« Quand on est dans un pays, encore faut-il s’instruire un peu de ce qui s’y passe. Que diraient le docteur Roux et le cher Baron, si des mille et une questions qu’ils ne manqueront pas de me faire, je ne pouvais répondre à une seule ? Épargnons à mes amies le reproche déplacé d’avoir occupé tous mes moments, et préparons à quelque malheureux que ses infirmités conduiront à Bourbonne une page qui puisse lui être utile.

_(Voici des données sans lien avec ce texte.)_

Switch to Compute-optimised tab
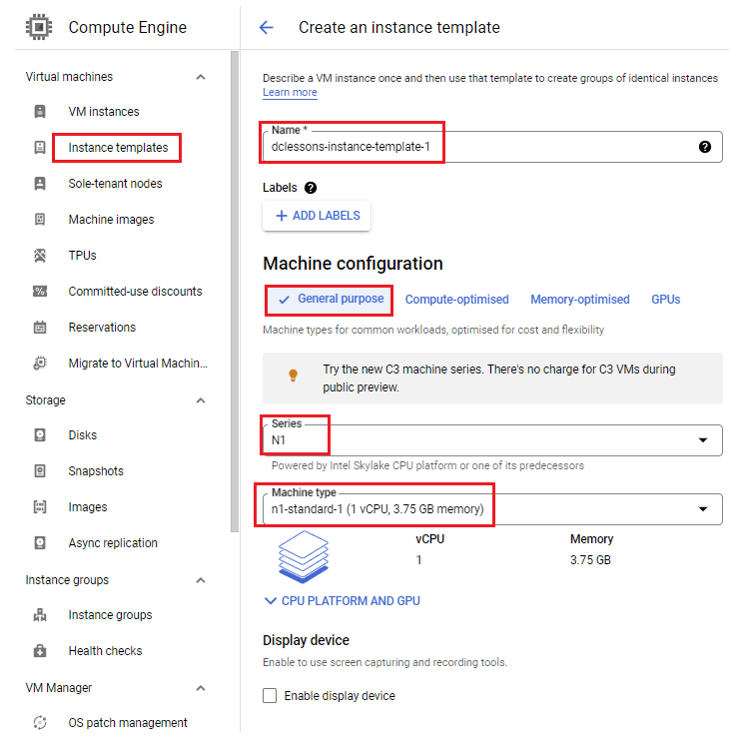 tap(456, 300)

J’allai à Bourbonne le 10 août 1770, après avoir donné quelques jours au plaisir de revoir mon amie, madame de Meaux, qui avait accompagné là sa fille malade d’une énorme obstruction à un ovaire, suite d’une couche malheureuse, et reçu les adieux de mon ami, M. Grimm, avec lequel j’avais fait le voyage de Paris à Langres et qui m’avait précédé de quelques jours à Bourbonne ; tandis qu’une mère tendre s’occupait de la santé de son enfant, le philosophe allait s’informant de tout ce qui pouvait mériter sa curiosité. Disons d’abord un mot de la malade qui m’intéressait le plus. En très peu de temps l’usage des eaux en boisson diminua presque de moitié le volume de la partie affectée. Le docteur Juvet chantait victoire ; et si madame de Prunevaux ne s’en retourne pas tout à fait guérie, peut-être n’est-ce pas la faute des eaux dont le succès dépend quelquefois d’une grande tranquillité d’esprit.

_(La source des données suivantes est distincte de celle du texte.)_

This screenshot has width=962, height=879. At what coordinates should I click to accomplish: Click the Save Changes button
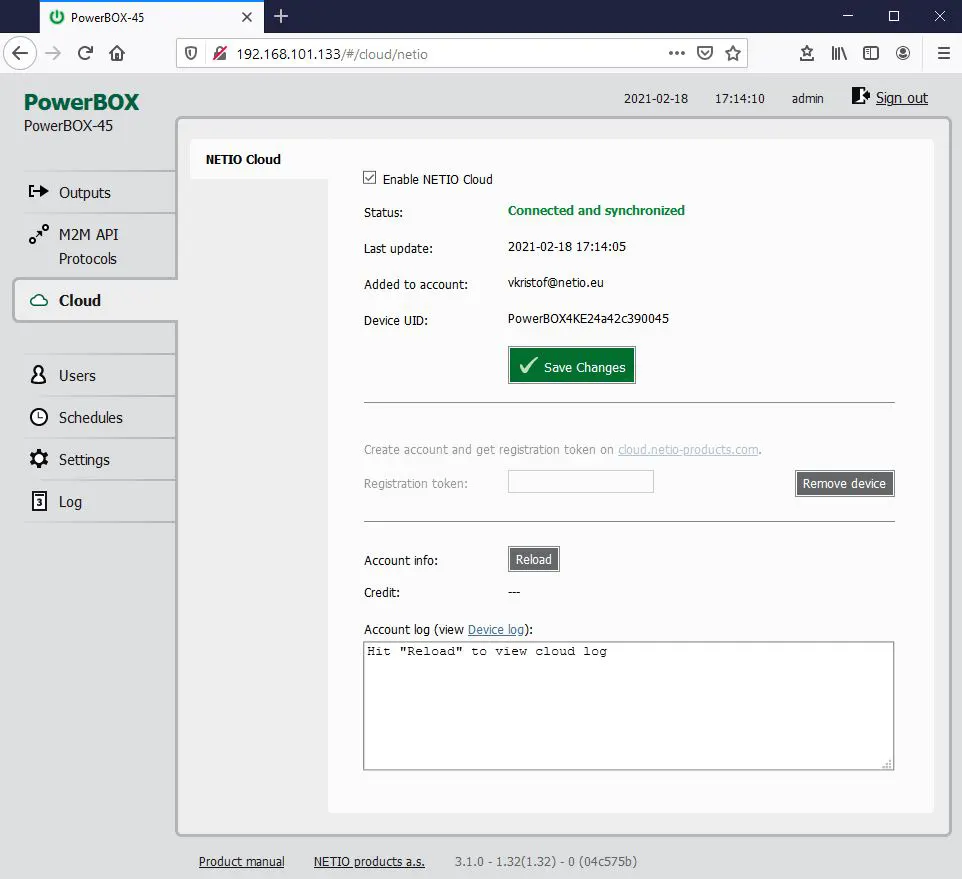[571, 366]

Mon père a fait deux fois le voyage de Bourbonne ; la première, pour une maladie singulière, une perte de mémoire dont il y a peu d’exemples. Quand on lui parlait, il n’avait aucune peine à suivre le discours qu’on lui adressait : voulait-il parler, il oubliait la suite de ses idées, il s’interrompait ; il s’arrêtait au milieu de la phrase qu’il avait commencée ; il ne savait plus ce qu’il avait dit, ni ce qu’il voulait dire, et le vieillard se mettait à pleurer. Il vint ici, il prit les eaux en boisson ; elles lui causèrent une transpiration violente, et en moins de quinze jours il reprit le chemin de sa ville, parfaitement guéri. Ni sa fille qui l’avait suivi, ni son fils l’abbé, ni ses amis ne purent lui faire prendre un verre d’eau de plus que le besoin qu’il crut en avoir. Il aimait le bon vin. Il disait : Je me porte bien ; j’entends vos raisons ; je raisonne aussi bien et mieux que vous ; qu’on ne me parle plus d’eaux ; qu’on me donne du bon vin : et quoiqu’il eût la soixantaine passée, temps où la mémoire baisse et le jugement s’affaiblit, il n’eut jamais aucun ressentiment de son indisposition. »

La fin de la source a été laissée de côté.